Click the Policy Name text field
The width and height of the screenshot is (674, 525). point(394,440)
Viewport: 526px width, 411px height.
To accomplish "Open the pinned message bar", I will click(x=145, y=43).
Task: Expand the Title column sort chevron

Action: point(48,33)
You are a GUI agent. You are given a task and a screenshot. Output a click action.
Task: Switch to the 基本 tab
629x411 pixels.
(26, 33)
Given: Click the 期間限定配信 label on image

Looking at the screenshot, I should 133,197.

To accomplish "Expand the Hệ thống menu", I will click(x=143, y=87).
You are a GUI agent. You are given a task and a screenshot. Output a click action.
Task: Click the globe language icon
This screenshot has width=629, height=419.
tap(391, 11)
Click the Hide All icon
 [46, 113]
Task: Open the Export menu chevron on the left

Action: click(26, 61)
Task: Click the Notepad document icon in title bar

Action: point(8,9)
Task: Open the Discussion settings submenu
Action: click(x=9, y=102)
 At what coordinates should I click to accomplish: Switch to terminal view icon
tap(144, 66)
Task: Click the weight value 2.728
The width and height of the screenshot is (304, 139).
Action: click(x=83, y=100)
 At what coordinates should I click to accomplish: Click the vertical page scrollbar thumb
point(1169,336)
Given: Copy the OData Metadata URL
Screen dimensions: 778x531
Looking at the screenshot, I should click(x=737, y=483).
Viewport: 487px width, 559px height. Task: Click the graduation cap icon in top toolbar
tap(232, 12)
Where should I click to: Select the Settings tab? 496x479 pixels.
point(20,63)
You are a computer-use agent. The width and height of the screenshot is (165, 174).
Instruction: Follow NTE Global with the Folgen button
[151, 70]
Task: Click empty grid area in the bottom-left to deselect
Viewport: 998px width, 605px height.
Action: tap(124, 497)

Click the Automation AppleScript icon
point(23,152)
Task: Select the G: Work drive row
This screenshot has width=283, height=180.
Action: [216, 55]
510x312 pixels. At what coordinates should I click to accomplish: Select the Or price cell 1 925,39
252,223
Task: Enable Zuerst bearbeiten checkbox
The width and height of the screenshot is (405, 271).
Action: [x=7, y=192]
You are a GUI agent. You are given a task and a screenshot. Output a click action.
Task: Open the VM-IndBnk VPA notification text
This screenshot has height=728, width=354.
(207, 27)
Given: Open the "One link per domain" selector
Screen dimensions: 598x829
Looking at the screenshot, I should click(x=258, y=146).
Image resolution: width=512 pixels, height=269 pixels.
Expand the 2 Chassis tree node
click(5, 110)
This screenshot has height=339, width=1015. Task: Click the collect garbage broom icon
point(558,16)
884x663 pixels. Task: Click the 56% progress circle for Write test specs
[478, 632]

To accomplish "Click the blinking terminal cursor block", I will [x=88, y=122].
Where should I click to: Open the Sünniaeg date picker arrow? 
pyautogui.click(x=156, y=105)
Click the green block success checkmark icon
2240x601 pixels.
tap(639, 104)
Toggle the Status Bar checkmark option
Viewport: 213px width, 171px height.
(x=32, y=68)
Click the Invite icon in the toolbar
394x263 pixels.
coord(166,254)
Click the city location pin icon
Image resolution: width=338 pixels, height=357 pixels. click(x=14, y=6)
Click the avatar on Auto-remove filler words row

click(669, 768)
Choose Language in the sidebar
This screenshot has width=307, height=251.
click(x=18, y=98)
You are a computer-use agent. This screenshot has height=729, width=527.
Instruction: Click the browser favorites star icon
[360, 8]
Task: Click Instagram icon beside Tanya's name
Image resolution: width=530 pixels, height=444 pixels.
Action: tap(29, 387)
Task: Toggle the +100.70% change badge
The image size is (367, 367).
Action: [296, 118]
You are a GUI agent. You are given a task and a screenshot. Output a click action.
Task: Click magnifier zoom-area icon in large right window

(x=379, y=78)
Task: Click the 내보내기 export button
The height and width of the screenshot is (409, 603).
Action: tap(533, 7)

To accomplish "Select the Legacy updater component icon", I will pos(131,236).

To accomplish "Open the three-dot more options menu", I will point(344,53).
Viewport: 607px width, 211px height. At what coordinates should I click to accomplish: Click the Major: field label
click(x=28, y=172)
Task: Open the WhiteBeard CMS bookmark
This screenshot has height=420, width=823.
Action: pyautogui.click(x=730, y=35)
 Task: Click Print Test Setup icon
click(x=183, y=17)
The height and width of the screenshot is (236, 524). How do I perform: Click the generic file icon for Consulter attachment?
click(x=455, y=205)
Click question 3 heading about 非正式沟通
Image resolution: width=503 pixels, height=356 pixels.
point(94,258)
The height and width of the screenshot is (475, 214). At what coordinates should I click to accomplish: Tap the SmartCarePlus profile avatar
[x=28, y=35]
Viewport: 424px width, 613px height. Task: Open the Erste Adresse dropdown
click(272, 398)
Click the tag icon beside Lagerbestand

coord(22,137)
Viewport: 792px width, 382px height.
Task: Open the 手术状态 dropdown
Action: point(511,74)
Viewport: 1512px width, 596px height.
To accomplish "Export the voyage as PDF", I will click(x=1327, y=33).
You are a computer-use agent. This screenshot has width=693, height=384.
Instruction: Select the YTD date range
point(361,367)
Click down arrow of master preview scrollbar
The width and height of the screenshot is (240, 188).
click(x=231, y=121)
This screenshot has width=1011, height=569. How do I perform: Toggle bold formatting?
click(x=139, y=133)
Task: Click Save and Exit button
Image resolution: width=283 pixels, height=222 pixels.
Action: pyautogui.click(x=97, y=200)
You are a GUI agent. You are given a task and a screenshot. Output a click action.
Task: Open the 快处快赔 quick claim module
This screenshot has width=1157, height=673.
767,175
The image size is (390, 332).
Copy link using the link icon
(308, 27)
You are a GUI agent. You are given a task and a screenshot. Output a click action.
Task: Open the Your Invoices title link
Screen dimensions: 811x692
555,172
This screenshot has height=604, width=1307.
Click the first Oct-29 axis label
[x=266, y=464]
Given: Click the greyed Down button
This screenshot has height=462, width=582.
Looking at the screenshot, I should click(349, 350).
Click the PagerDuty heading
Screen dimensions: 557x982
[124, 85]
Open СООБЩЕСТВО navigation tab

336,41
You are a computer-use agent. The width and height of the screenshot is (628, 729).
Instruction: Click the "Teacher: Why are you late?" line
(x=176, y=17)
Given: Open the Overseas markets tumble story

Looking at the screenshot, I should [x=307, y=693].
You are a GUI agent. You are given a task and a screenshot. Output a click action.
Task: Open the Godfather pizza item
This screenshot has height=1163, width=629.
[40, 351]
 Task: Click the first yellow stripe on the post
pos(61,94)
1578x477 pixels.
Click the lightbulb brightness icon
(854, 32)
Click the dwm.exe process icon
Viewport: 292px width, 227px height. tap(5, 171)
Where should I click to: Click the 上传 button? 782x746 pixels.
========
WORK TO BE COMPLETED: Give back the listing exactly.

TASK RESULT:
Click the Policy Name text field
The width and height of the screenshot is (674, 525). point(394,440)
Viewport: 526px width, 411px height.
To accomplish "Open the pinned message bar", I will click(x=145, y=43).
Task: Expand the Title column sort chevron

Action: point(48,33)
You are a GUI agent. You are given a task and a screenshot. Output a click action.
Task: Switch to the 基本 tab
629x411 pixels.
(26, 33)
Given: Click the 期間限定配信 label on image

Looking at the screenshot, I should 133,197.

To accomplish "Expand the Hệ thống menu", I will click(x=143, y=87).
You are a GUI agent. You are given a task and a screenshot. Output a click action.
Task: Click the globe language icon
This screenshot has width=629, height=419.
tap(391, 11)
Click the Hide All icon
 [46, 113]
Task: Open the Export menu chevron on the left

Action: click(26, 61)
Task: Click the Notepad document icon in title bar

Action: point(8,9)
Task: Open the Discussion settings submenu
Action: click(x=9, y=102)
 At what coordinates should I click to accomplish: Switch to terminal view icon
tap(144, 66)
Task: Click the weight value 2.728
The width and height of the screenshot is (304, 139).
Action: click(x=83, y=100)
 At what coordinates should I click to accomplish: Click the vertical page scrollbar thumb
point(1169,336)
Given: Copy the OData Metadata URL
Screen dimensions: 778x531
Looking at the screenshot, I should click(x=737, y=483).
Viewport: 487px width, 559px height. Task: Click the graduation cap icon in top toolbar
tap(232, 12)
Where should I click to: Select the Settings tab? 496x479 pixels.
point(20,63)
You are a computer-use agent. The width and height of the screenshot is (165, 174).
Instruction: Follow NTE Global with the Folgen button
[151, 70]
Task: Click empty grid area in the bottom-left to deselect
Viewport: 998px width, 605px height.
Action: tap(124, 497)

Click the Automation AppleScript icon
point(23,152)
Task: Select the G: Work drive row
This screenshot has width=283, height=180.
Action: [216, 55]
510x312 pixels. At what coordinates should I click to accomplish: Select the Or price cell 1 925,39
252,223
Task: Enable Zuerst bearbeiten checkbox
The width and height of the screenshot is (405, 271).
Action: [x=7, y=192]
You are a GUI agent. You are given a task and a screenshot. Output a click action.
Task: Open the VM-IndBnk VPA notification text
This screenshot has height=728, width=354.
(207, 27)
Given: Open the "One link per domain" selector
Screen dimensions: 598x829
Looking at the screenshot, I should click(x=258, y=146).
Image resolution: width=512 pixels, height=269 pixels.
Expand the 2 Chassis tree node
click(5, 110)
This screenshot has height=339, width=1015. Task: Click the collect garbage broom icon
point(558,16)
884x663 pixels. Task: Click the 56% progress circle for Write test specs
[478, 632]

To accomplish "Click the blinking terminal cursor block", I will [x=88, y=122].
Where should I click to: Open the Sünniaeg date picker arrow? 
pyautogui.click(x=156, y=105)
Click the green block success checkmark icon
2240x601 pixels.
tap(639, 104)
Toggle the Status Bar checkmark option
Viewport: 213px width, 171px height.
(x=32, y=68)
Click the Invite icon in the toolbar
394x263 pixels.
coord(166,254)
Click the city location pin icon
Image resolution: width=338 pixels, height=357 pixels. click(x=14, y=6)
Click the avatar on Auto-remove filler words row

click(669, 768)
Choose Language in the sidebar
This screenshot has width=307, height=251.
click(x=18, y=98)
You are a computer-use agent. This screenshot has height=729, width=527.
Instruction: Click the browser favorites star icon
[360, 8]
Task: Click Instagram icon beside Tanya's name
Image resolution: width=530 pixels, height=444 pixels.
Action: tap(29, 387)
Task: Toggle the +100.70% change badge
The image size is (367, 367).
Action: [296, 118]
You are a GUI agent. You are given a task and a screenshot. Output a click action.
Task: Click magnifier zoom-area icon in large right window

(x=379, y=78)
Task: Click the 내보내기 export button
The height and width of the screenshot is (409, 603).
Action: tap(533, 7)

To accomplish "Select the Legacy updater component icon", I will pos(131,236).

To accomplish "Open the three-dot more options menu", I will point(344,53).
Viewport: 607px width, 211px height. At what coordinates should I click to accomplish: Click the Major: field label
click(x=28, y=172)
Task: Open the WhiteBeard CMS bookmark
This screenshot has height=420, width=823.
Action: pyautogui.click(x=730, y=35)
 Task: Click Print Test Setup icon
click(x=183, y=17)
The height and width of the screenshot is (236, 524). How do I perform: Click the generic file icon for Consulter attachment?
click(x=455, y=205)
Click question 3 heading about 非正式沟通
Image resolution: width=503 pixels, height=356 pixels.
point(94,258)
The height and width of the screenshot is (475, 214). At what coordinates should I click to accomplish: Tap the SmartCarePlus profile avatar
[x=28, y=35]
Viewport: 424px width, 613px height. Task: Open the Erste Adresse dropdown
click(272, 398)
Click the tag icon beside Lagerbestand

coord(22,137)
Viewport: 792px width, 382px height.
Task: Open the 手术状态 dropdown
Action: point(511,74)
Viewport: 1512px width, 596px height.
To accomplish "Export the voyage as PDF", I will click(x=1327, y=33).
You are a computer-use agent. This screenshot has width=693, height=384.
Instruction: Select the YTD date range
point(361,367)
Click down arrow of master preview scrollbar
The width and height of the screenshot is (240, 188).
click(x=231, y=121)
This screenshot has width=1011, height=569. How do I perform: Toggle bold formatting?
click(x=139, y=133)
Task: Click Save and Exit button
Image resolution: width=283 pixels, height=222 pixels.
Action: pyautogui.click(x=97, y=200)
You are a GUI agent. You are given a task and a screenshot. Output a click action.
Task: Open the 快处快赔 quick claim module
This screenshot has width=1157, height=673.
767,175
The image size is (390, 332).
Copy link using the link icon
(308, 27)
You are a GUI agent. You are given a task and a screenshot. Output a click action.
Task: Open the Your Invoices title link
Screen dimensions: 811x692
555,172
This screenshot has height=604, width=1307.
Click the first Oct-29 axis label
[x=266, y=464]
Given: Click the greyed Down button
This screenshot has height=462, width=582.
Looking at the screenshot, I should click(349, 350).
Click the PagerDuty heading
Screen dimensions: 557x982
[124, 85]
Open СООБЩЕСТВО navigation tab

336,41
You are a computer-use agent. The width and height of the screenshot is (628, 729).
Instruction: Click the "Teacher: Why are you late?" line
(x=176, y=17)
Given: Open the Overseas markets tumble story

Looking at the screenshot, I should [x=307, y=693].
You are a GUI agent. You are given a task and a screenshot. Output a click action.
Task: Open the Godfather pizza item
This screenshot has height=1163, width=629.
[40, 351]
 Task: Click the first yellow stripe on the post
pos(61,94)
1578x477 pixels.
Click the lightbulb brightness icon
(854, 32)
Click the dwm.exe process icon
Viewport: 292px width, 227px height. tap(5, 171)
Where should I click to: Click the 上传 button? 782x746 pixels.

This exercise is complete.